Prompt
Report, in full, each line of the material below in which the string "computer" occurs.

Segment Start: Source material

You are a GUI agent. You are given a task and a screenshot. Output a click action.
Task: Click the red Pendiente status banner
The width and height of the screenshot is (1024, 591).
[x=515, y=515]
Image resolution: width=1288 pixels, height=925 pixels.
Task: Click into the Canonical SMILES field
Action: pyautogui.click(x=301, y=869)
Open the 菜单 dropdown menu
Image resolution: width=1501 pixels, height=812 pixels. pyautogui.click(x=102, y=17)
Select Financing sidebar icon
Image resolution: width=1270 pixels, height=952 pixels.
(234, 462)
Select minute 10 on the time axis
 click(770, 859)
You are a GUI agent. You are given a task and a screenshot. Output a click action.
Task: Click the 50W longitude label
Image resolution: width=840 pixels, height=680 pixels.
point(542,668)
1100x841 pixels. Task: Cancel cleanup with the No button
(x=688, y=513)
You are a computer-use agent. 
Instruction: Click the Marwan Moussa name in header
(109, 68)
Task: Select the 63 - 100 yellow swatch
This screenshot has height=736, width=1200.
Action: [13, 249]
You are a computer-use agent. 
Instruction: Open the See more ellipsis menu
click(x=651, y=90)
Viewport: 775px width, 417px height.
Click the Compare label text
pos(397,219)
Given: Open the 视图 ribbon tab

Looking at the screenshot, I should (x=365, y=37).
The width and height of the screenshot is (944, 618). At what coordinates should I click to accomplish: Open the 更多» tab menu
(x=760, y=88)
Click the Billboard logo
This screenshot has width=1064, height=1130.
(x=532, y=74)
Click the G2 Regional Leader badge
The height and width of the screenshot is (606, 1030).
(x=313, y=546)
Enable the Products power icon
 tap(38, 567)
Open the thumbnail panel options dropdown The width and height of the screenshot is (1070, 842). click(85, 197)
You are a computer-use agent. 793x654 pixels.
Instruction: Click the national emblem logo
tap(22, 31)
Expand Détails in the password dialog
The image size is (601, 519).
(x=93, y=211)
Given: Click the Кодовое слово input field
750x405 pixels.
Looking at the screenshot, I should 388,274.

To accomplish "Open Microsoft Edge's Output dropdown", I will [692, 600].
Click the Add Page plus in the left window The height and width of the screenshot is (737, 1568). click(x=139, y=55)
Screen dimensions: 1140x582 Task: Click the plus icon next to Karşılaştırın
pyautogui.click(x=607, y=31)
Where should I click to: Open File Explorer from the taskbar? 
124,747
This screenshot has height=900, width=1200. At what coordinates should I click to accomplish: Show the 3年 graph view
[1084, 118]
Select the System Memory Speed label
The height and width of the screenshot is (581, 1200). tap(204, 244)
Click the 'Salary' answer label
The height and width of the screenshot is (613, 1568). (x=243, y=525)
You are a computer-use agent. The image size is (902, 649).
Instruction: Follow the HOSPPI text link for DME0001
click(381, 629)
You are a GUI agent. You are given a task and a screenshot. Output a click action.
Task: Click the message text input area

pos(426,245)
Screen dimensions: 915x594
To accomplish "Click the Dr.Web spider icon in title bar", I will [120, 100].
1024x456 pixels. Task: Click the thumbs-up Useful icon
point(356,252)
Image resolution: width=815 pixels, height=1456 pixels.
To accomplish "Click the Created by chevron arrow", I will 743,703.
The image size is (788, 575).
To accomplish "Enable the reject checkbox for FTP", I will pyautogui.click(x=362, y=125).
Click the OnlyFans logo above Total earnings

Segment End: Source material

Exercise solution
You are a computer-use agent. 
You are a computer-use agent. 
You are a computer-use agent. 793x654 pixels.
You are a computer-use agent. The image size is (902, 649).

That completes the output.